▶ _Extract to read_
************
A/N: These are crazy adaptations on Hammurabi's code of law!!!
Law:
Consequence for breaking the law
Problem it solves:
Why it will work:
1) There must be one day every month where school students must throw water balloons at each other and at their teachers.
All students who break this law will stand in the middle of the hallway while the whole school throws splat-tomatoes at them!!!! MWAHAHAH!!!!!!
Fatigue caused by brain-drain in school.
Some schools are abnormally boring.This law will prevent children's brains from rotting out with boredom.
2) Every home-owner must grow a garden in the front yard.
An official will plant a garden on the property of a home-owner who ignores this law.
The boring, industrial look of most neighborhoods.
I know many people who will walk into a neighborhood and say, "They need more gardens." Making gardens mandatory will satisfy these people.
3) Homework will be banned. All lessons will remain at school and at school only.
Any teacher who assigns homework will be locked in their classroom and forced to complete all the homework that they gave their students!!!!! Sorry not sorry!!!
Unnecessary bad grades and stress.
Banning homework will eliminate stress and unnecessary bad grades on the report card. Stress is a bad thing to have at a young age.
************
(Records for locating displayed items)
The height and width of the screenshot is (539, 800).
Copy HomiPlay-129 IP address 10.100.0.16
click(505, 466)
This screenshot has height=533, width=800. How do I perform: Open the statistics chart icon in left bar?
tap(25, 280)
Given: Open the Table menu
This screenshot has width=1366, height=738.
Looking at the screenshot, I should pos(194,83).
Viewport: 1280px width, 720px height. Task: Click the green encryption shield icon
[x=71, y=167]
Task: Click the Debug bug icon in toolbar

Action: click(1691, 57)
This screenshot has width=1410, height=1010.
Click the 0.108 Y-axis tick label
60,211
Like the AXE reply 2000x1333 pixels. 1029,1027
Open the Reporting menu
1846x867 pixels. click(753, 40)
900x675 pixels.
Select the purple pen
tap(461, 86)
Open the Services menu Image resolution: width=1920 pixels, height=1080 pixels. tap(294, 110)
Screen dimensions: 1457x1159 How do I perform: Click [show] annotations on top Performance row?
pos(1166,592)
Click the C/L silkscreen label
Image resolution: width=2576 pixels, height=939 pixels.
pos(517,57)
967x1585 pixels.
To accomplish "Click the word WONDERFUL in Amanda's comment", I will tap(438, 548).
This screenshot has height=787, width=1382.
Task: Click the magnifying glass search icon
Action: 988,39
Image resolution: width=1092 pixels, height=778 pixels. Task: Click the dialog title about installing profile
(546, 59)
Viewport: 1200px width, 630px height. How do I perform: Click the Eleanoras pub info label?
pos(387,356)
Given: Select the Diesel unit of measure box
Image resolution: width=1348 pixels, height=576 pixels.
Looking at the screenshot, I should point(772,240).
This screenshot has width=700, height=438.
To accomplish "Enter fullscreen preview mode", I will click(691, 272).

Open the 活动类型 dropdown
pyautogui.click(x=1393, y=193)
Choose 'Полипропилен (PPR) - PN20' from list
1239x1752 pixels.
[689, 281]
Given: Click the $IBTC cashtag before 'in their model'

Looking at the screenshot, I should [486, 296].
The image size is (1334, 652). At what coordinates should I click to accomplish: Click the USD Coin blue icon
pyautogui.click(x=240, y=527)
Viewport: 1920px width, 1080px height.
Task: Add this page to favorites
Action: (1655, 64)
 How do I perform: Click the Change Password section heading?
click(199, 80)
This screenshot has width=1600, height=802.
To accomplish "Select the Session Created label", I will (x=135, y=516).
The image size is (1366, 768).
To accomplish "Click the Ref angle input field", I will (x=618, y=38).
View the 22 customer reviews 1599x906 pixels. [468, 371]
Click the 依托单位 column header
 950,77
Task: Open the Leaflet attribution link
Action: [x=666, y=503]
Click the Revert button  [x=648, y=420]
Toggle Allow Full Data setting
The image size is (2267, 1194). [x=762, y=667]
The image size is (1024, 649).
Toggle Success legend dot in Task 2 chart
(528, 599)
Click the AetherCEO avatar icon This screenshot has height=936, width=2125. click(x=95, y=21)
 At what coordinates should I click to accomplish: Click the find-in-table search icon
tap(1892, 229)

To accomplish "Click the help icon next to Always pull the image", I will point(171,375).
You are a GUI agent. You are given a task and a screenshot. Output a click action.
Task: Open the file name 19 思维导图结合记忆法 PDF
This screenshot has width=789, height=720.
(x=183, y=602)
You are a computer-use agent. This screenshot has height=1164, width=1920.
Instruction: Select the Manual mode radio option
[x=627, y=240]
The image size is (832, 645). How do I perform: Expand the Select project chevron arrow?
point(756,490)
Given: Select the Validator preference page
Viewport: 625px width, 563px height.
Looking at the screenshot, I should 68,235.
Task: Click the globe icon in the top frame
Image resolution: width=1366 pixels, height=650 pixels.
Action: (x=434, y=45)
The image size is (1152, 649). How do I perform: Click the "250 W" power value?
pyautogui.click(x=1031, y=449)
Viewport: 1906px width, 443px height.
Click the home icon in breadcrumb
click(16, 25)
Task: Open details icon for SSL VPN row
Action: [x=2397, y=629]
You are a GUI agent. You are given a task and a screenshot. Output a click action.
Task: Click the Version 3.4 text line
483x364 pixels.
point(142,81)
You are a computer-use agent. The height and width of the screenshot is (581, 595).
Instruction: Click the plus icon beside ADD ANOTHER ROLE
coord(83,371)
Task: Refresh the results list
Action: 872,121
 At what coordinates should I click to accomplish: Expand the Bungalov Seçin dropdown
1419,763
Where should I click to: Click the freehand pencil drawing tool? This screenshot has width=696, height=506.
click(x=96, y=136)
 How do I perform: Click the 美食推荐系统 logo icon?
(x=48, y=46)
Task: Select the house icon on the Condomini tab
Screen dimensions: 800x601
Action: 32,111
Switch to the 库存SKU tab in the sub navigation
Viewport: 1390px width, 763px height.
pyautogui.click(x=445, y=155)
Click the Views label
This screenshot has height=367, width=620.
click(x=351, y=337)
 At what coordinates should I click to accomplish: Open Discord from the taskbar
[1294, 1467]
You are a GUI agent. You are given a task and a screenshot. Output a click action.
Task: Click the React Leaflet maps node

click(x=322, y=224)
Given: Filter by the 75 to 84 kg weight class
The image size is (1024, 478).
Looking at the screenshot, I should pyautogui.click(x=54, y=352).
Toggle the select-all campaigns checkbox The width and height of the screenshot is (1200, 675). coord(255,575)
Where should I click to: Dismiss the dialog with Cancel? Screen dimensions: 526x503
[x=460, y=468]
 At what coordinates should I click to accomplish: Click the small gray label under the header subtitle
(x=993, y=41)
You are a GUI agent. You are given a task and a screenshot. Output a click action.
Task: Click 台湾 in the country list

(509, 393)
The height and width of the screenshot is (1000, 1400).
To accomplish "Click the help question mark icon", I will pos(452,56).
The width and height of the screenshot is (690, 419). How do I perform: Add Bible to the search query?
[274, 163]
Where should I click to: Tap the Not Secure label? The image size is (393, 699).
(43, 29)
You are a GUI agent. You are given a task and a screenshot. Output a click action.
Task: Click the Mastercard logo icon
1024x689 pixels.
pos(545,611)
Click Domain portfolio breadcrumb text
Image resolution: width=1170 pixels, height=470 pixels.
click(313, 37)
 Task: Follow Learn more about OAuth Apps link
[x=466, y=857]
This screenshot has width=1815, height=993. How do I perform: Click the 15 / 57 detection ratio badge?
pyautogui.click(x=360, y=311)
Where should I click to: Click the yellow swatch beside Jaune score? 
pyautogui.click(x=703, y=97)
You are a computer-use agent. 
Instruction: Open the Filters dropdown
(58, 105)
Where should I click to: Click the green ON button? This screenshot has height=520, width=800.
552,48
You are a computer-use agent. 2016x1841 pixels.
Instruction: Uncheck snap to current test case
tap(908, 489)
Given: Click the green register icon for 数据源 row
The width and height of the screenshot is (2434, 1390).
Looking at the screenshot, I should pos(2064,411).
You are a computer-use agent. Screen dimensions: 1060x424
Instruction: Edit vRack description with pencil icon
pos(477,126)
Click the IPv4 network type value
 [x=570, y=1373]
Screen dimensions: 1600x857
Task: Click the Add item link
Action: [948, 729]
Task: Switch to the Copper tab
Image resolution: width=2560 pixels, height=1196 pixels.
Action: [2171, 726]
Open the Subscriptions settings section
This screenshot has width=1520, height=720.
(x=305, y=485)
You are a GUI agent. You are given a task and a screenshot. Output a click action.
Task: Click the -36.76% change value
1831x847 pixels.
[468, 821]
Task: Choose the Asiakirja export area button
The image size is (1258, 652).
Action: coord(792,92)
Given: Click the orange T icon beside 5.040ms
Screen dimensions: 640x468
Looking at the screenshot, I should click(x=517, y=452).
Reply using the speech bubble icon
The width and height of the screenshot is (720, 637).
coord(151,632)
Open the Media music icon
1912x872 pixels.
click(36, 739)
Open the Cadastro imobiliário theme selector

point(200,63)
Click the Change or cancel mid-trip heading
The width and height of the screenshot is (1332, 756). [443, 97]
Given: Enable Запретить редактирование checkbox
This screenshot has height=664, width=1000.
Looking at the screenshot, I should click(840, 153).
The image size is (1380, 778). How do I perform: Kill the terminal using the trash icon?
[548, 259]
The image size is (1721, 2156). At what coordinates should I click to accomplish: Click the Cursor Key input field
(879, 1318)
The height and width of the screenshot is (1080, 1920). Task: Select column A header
************
▶ _Requests_
1. Return everything in the Hammurabi adaptation from "Some schools are" down to "of most neighborhoods.", word for word.
2. In the Hammurabi adaptation, what happens to a home-owner who ignores the garden law?
3. List every problem that the Hammurabi adaptation says its laws solve.
The entries have no connection to the Hammurabi adaptation.

▶ _Exercise answers_
1.
Some schools are abnormally boring.This law will prevent children's brains from rotting out with boredom.
2) Every home-owner must grow a garden in the front yard.
An official will plant a garden on the property of a home-owner who ignores this law.
The boring, industrial look of most neighborhoods.

2. An official will plant a garden on the home-owner's property.

3.
- Fatigue caused by brain-drain in school
- The boring, industrial look of most neighborhoods
- Unnecessary bad grades and stress